Chairman’s Annual Report, 2011
If the VRS used the Chinese calendar, I would be tempted to describe the last 12 months as a ‘snakes and ladders year’, for it has been a year of ups and downs for us, quite literally.
On the one hand, we lost 93 members to death, downscaling, immigration and tightened purse-strings; yet, on the other, we signed up 61 new members. The result is that today our membership stands at 1212, 32 down from the figure a year ago, but 12 up on our membership figure in 2009. We clearly need to find a few ladders to regain and indeed exceed our former heights, while at the same time avoiding serpents, something which the new Council has sought to do with both energy and imagination.
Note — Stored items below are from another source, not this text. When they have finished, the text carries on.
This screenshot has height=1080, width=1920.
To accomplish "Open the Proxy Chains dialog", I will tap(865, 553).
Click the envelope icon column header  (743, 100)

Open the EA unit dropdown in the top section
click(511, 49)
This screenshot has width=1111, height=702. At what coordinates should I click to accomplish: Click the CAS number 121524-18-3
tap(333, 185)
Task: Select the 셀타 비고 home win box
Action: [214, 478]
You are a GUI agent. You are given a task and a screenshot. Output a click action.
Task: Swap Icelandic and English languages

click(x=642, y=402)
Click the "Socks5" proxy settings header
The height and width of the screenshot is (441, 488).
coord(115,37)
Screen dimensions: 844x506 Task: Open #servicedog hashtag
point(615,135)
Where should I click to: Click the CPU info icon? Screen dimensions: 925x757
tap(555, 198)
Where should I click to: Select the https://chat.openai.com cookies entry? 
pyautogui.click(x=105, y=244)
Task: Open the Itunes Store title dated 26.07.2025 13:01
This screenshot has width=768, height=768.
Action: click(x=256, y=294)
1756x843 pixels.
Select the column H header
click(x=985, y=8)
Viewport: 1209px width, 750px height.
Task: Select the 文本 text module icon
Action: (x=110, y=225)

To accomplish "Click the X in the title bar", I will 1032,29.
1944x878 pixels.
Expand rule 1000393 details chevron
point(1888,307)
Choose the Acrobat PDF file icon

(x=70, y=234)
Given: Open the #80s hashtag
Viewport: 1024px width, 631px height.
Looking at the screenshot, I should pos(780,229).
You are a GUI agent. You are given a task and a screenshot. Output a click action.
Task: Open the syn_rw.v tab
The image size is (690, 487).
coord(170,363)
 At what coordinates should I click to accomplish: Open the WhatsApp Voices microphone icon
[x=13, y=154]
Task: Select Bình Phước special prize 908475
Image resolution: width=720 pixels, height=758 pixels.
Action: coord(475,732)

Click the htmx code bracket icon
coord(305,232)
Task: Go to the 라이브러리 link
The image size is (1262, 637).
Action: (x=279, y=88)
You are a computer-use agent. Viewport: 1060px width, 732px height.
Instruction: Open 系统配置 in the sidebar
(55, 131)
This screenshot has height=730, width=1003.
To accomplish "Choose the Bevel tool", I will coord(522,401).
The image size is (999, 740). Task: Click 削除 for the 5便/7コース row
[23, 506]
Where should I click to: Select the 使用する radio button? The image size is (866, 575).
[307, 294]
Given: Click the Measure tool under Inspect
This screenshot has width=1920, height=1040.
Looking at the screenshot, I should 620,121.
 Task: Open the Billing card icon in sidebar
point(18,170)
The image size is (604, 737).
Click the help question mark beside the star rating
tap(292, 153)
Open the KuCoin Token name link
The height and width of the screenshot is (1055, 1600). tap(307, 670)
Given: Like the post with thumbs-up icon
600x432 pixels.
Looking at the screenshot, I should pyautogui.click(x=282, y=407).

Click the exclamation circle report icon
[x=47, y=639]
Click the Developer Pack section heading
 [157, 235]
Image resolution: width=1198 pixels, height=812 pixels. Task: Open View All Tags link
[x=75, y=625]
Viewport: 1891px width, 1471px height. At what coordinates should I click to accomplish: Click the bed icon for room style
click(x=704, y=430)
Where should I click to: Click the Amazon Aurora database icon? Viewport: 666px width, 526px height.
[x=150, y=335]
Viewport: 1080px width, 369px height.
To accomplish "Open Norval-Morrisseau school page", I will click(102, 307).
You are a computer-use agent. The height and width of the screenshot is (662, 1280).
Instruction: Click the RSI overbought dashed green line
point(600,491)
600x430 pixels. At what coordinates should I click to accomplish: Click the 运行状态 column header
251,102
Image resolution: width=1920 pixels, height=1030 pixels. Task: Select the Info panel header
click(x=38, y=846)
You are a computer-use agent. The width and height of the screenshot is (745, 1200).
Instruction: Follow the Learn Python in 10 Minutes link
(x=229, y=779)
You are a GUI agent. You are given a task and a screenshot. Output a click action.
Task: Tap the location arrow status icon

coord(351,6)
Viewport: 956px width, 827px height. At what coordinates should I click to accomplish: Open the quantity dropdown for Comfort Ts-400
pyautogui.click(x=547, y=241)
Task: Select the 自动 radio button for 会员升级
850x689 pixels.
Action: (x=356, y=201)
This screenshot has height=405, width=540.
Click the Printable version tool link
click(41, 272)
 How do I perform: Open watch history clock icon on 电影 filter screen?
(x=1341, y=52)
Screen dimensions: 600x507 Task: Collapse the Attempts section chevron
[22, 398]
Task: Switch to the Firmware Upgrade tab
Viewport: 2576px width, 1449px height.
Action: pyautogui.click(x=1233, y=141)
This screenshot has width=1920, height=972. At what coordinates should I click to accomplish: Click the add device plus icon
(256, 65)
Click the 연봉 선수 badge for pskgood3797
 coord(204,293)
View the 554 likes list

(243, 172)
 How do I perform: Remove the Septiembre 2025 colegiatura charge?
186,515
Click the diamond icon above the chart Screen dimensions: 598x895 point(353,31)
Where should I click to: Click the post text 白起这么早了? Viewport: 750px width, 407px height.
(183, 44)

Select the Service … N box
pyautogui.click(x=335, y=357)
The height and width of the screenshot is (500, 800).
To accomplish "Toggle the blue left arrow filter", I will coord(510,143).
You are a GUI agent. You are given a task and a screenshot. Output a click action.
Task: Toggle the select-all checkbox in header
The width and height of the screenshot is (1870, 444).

But we also need you, our members and thus our best ambassadors, to help us in this task, by encouraging your friends and family to join the VRS, either via our website or by completing one of our application forms. As you will see hear when I introduce Randolph Vigne at the book launch later tonight, enrolling a child or grandchild can be gift which lasts and lasts.
One of the reasons that we have not been able to bounce back from the loss of members as swiftly as in the past is that no Cape Town International Book Fair was held this year. For the last 5 years it was a prime site for enrolling new members. Between 2006 and 2010 we signed up 110 new members on the spot, while several more people joined after the Fair, using application forms that they had taken away with them. This year, the cancellation of the Fair denied us such opportunities.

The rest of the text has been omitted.